The starting point for any investigation of the old spitzharfe or arpanetta has to be the museum instruments. From a quick search of museum catalogues from the UK, Europe and America, I located 25 preserved instruments fairly quickly. I am certain that there are many more than this preserved in museums and private collections.
Most of the preserved instruments are quite lavishly decorated with painting and even gilding on the broad flat soundboards, which lend themselves to this type of art. I imagine that this is the reason that they were brought into museums and art collections in the 19th century, after the instruments were no longer played. Usually, obsolete musical instruments do not survive unless there is a good non-musical incentive for people to keep hold of them and look after them.
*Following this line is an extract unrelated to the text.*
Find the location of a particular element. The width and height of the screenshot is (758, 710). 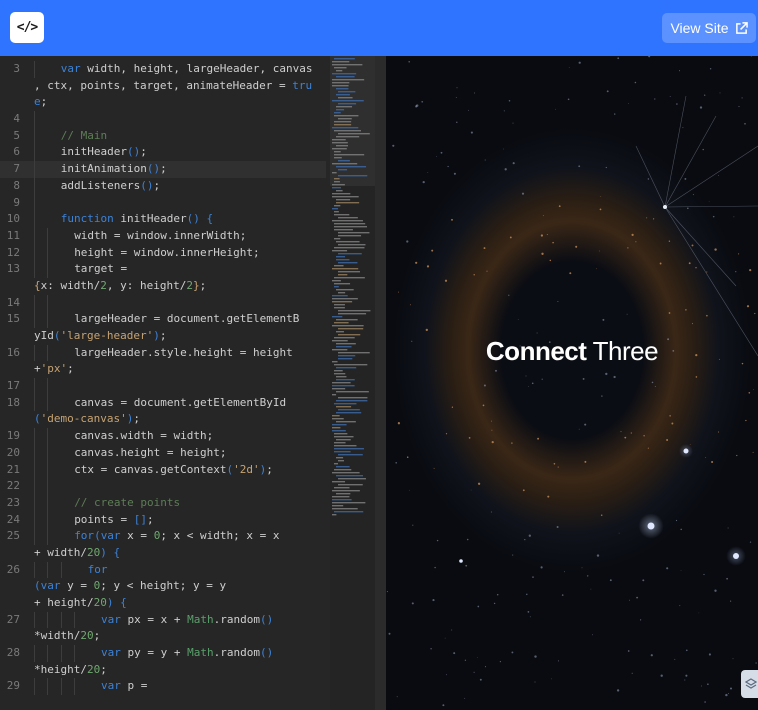

code-line: ('demo-canvas'); is located at coordinates (163, 420).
Some of the old instruments are signed by their makers. Of the ones I have considered, the dates range from 1700 through to 1720 - a suprisingly narow range. The locations of the signers includes Denmark, Germany and Italy. The museum catalogues often indicate a guess at the provenance of an unsigned instrument, and it is possible that some have an English, French or Low Countries provenance.
None of the old instruments is in playing condition to my knowledge, though some have been restored including the fitting of new brass and iron strings. Given that there is no contemporary scene of playing the spitzharfe, it is no suprise that the old instruments are kept silent: it is very bad for an old instrument to restore it to playing condition unless it is to be often and carefully tuned and played under expert guidance.
The form of a typical old instrument is of a tall flat box standing on one end. One 19th century encyclopedist described it as like a harpsichord standing on its end, which is about right, except that as well as having no keyboard, a spitzharfe is double-sided, with strings on both of the wide faces. The instrument has a wrest-block running along the bottom, which holds the ranks of tuning pins on both sides. A long piece of wood forms the tall front edge, and a much shorter piece forms the back edge. A curved bentside continues the back to curve up and meet the front at the top, where there is usually a decorative finial in the form of a scroll or a human or animal head. These four wooden sides form the basic structural frame, onto which the two soundboards are glued, one on each side. Sometimes there is a third soundboard which is parallel to and between the two main boards. The two soundboards often have elaborate parchment roses inserted into them.
Illustration: Museum of Fine Arts, Boston, 7.1773 from Galpin, Old English Instruments of Music, 1910
Near the top of each soundboard is a curved wooden strip, the bridge, and towards the bottom a straight one, the nut. The strings run over these, so that they run parallel to the soundboards about 1cm or so away from them. The strings are attached at the top, and guided as they pass over the bridges, by little metal bridge pins. At the bottom the strings are attached to the tuning pins, which are plain iron pins with flattened heads, jammed into carefully positioned holes drilled though the soundboard into the wrest-plank underneath.
Most of the old spitzharfen stand on two little pairs of feet, one pair at each end of the base. Some of them have a kind of plinth around the base instead, and some have neither plinth nor feet, but just rest on the base of the box.
Simon Chadwick, St Andrews, Scotland.